Trump also compared the criminal referrals by the committee to his second impeachment trial, which acquitted Trump of an insurrection incitement charge in February last year.
“The Fake charges made by the highly partisan Unselect Committee of January 6th have already been submitted, prosecuted, and tried in the form of Impeachment Hoax # 2. I WON convincingly. Double Jeopardy anyone!” Trump wrote in a separate Truth Social post on Monday.
The referrals by the committee are not binding on the Department of Justice. However, if the federal department follows through with the committee’s recommendation, Trump could face up to 25 years in prison and fines.
The committee’s referrals have drawn criticism and praise in Congress, with reactions splitting mostly along party lines.
Senate Majority Whip Dick Durbin (D-Ill.), chairman of the Senate Judiciary Committee, issued a statement saying that Trump “must be held accountable.”
“No man, not even a President, is above the law. The anger and resentment Donald Trump stoked with his ‘Big Lie’ created a deadly event on January 6, and left a perpetual stain on our nation’s history,” Durbin wrote.
Democrats have accused Trump of spreading lies about the 2020 presidential election. In June, Trump issued a statement outlining his arguments disputing the election results. Vote-counting stoppage on election night and ballot trafficking scheme were among those present as evidence.
There have been other pieces of evidence suggesting that fraud took place in 2020. For example, the public interest organization True the Vote found in March that at least 137,500 absentee ballots were cast through unlawful vote trafficking in several cities in Wisconsin.
House Defense Appropriations Subcommittee Chair Betty McCollum (D-Minn.) said in a statement applauding the committee members, that their service “is commendable and should be honored.”
“I strongly support the select committee’s referral and the esteemed place in history their work will hold for generations to come,” McCollum wrote.
Rep. Jason Crow (D-Colo.), a former Army ranger, took to Twitter to say, “I look forward to @TheJusticeDept examining evidence referred by @January6thCmte & pursuing justice.”
Some GOP lawmakers criticized the committee following its hearing.
“Here is the real reason the J6 communist committee is making criminal referrals to the DOJ on Trump,” Rep. Marjorie Taylor Greene (R-Ga.) wrote on Twitter. “They can’t beat President Trump and they know it.”
“January is coming,” she added.
Greene also shared two screenshots of a recent poll by polling firm McLaughlin & Associates, showing Trump enjoyed strong support to win the GOP nomination for president.
The poll (pdf), conducted between Dec. 9 and 14, also showed that 59 percent of respondents said Trump would be “better positioned” to beat President Joe Biden in the 2024 election than someone else.
Rep. Alex Mooney (R-W.Va.), who sits on the Financial Services Committee, issued a statement criticizing the committee’s chairperson, Rep. Bennie Thompson (D-Miss.), Raskin, and committee member Rep. Adam Schiff (D-Calif.).

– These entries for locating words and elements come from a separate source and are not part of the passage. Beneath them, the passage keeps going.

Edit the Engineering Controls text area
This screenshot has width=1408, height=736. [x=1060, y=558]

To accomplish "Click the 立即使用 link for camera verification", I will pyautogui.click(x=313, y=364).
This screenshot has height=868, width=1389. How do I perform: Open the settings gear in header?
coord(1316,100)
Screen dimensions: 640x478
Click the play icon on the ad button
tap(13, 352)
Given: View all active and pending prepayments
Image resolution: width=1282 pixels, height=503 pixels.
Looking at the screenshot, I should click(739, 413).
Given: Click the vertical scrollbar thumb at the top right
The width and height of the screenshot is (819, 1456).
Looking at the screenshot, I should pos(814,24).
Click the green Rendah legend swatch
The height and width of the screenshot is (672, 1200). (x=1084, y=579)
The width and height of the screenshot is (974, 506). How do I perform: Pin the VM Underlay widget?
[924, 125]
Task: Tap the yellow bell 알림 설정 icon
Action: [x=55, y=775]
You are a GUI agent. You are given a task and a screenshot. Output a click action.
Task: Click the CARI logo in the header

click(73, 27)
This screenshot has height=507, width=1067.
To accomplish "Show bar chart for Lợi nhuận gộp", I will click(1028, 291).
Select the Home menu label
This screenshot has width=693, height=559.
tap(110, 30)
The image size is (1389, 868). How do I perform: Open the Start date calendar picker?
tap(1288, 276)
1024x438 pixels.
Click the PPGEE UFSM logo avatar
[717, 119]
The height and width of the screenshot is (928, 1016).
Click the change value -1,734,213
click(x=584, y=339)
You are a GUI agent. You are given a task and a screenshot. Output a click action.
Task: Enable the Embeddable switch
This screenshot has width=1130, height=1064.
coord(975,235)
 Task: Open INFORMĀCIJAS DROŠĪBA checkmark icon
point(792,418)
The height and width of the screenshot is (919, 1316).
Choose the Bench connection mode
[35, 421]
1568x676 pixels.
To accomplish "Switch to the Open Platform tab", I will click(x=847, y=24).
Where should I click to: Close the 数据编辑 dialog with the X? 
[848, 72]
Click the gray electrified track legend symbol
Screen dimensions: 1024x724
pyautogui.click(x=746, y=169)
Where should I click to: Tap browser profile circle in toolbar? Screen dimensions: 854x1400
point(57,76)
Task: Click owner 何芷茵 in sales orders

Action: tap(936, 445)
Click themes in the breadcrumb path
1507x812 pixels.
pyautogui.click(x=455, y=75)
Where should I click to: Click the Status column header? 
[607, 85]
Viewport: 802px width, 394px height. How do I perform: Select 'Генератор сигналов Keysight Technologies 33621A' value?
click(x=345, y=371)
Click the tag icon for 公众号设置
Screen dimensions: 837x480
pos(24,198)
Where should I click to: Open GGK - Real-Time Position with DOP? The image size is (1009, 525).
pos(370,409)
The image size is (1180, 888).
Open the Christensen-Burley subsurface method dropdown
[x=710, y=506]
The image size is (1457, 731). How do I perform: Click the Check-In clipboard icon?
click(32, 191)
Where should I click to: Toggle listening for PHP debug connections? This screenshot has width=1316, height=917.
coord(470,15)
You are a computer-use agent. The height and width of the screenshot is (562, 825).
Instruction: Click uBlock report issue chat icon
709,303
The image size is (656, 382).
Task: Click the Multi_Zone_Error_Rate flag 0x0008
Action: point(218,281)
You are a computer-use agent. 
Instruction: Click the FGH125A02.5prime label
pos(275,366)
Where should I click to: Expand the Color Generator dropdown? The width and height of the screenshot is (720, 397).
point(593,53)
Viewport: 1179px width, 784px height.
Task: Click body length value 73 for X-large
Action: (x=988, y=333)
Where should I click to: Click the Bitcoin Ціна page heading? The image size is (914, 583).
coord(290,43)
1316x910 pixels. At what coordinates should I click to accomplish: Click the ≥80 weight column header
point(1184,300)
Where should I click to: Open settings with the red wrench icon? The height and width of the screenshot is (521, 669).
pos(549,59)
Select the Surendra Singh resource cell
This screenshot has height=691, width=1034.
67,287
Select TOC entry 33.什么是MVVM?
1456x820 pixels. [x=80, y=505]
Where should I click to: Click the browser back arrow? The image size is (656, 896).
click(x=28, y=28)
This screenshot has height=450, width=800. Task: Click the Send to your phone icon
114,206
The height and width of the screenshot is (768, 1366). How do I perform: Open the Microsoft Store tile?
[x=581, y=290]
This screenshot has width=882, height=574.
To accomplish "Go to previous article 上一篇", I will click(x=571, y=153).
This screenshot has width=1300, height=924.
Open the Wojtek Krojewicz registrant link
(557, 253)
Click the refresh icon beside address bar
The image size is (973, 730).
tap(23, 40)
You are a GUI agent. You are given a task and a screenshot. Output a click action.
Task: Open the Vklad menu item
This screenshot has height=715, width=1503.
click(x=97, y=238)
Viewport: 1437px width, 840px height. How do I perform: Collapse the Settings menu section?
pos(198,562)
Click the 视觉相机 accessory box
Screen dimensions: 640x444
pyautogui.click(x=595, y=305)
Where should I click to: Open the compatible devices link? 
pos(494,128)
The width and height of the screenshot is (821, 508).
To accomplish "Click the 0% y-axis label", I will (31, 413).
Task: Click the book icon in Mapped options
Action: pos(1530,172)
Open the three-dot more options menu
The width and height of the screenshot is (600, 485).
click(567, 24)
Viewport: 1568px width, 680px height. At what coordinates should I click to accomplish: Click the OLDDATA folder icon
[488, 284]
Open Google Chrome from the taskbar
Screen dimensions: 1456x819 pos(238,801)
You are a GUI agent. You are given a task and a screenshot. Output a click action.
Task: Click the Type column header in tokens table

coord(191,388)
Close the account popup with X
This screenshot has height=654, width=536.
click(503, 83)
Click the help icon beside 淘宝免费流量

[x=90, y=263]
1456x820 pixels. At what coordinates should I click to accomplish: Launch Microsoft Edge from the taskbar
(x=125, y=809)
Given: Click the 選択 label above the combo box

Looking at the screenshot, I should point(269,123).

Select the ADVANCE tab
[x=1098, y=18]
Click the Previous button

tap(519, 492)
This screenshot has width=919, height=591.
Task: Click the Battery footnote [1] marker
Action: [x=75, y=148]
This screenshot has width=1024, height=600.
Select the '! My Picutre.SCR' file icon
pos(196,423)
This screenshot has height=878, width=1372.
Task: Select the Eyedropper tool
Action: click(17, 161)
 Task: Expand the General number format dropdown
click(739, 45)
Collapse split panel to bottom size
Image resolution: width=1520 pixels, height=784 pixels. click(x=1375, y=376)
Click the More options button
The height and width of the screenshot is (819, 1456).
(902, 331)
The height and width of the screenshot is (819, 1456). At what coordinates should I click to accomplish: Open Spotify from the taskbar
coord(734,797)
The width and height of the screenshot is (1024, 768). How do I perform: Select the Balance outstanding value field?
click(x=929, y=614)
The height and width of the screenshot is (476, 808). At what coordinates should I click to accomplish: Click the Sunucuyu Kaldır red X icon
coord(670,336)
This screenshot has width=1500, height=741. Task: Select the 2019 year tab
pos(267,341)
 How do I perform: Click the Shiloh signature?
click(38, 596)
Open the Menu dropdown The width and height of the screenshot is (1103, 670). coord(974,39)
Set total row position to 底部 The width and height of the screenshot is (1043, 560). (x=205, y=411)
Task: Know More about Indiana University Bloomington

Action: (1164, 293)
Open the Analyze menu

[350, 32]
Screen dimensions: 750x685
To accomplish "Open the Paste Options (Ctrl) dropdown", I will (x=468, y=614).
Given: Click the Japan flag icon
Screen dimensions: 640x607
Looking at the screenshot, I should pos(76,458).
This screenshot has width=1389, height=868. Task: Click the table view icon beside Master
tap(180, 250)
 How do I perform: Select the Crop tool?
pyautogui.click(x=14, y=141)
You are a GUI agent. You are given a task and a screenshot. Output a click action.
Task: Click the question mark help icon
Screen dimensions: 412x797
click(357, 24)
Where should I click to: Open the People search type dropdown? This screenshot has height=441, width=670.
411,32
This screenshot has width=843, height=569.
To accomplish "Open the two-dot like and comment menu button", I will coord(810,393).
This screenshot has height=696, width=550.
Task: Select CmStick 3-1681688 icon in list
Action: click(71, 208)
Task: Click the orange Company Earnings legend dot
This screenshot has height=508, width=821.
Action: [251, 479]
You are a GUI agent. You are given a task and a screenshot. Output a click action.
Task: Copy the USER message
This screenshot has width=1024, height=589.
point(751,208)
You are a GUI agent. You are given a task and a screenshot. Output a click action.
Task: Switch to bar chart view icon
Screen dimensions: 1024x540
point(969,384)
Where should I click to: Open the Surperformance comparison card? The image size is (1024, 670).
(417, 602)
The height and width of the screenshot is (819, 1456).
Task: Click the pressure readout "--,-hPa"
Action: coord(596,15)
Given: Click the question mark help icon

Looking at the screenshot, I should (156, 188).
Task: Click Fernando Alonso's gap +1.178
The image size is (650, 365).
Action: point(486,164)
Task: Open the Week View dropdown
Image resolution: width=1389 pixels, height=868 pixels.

“Today’s referrals by the January 6 Unselect Committee comes as no surprise,” Mooney wrote. “The panel of departing partisan hacks continued their relentless assault on President Donald Trump after House Democrats already voted to impeach him twice.”
Mooney added, “The continued demonization of President Trump is an attempt to cover up for the disastrous open border, reckless spending, and projecting American weakness abroad policies of President Joe Biden.”
Republican Conference Chair Elise Stefanik (R-N.Y.) also issued a statement following Monday’s committee hearing.
“House Democrats and Vicious Never Trumpers, who were run out of Congress by the American people, continue to desperately and unconstitutionally target President Trump and Republicans,” Stefanik wrote.
“The Republican Majority will hold House Democrats accountable for their illegitimate abuse of power.”